- **Provided passage**:
* * * * * * *

On 13/06/2024 13:27, Michael Weghorn wrote:
> I'm wondering whether one potential approach could e.g. be to provide
> different "modes" on how much Writer exposes in the a11y tree, and
> a way to switch between those....
Lots of things are possible of course.
> From looking a bit further into NVDA and Orca doc and some
> experimenting. It seems to me that access to the whole document
> is needed in particular in (1) structural navigation/browse mode...
Again; I'd respectfully suggest that creating APIs that make it
possible to easily do things that then scale badly ultimately does a
dis-service to the impaired; people quickly use them and write poorly
performing ATs.
A nice API for navigation and/or pre-fetching to enable linear reading
through documents, and/or reading of headings etc. seems to me far more
useful (and likely to perform well) - than an API that allows pre-fetch
of potentially hundreds of thousands of peers - even if we don't think
they will change in readonly mode =)

* * * * * * *

- **Supplied data**:
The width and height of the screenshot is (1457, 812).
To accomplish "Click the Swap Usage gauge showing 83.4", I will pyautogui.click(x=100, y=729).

* * * * * * *

Continue the email reply about how much of a Writer document to expose to screen readers, starting right after its last sentence.

I think AT authors will always want all of the state of the app
exposed, and indeed they will want it all cached locally if they can get
it: but ... probably what is really useful is providing a way to write
simple, reliable, performant, context-aware, maintainable ATs easily -
and IMHO the "suck all state down as a first step" thing is not that :-)
Anyhow - glad you're wrestling it not me!
Regards,
Michael.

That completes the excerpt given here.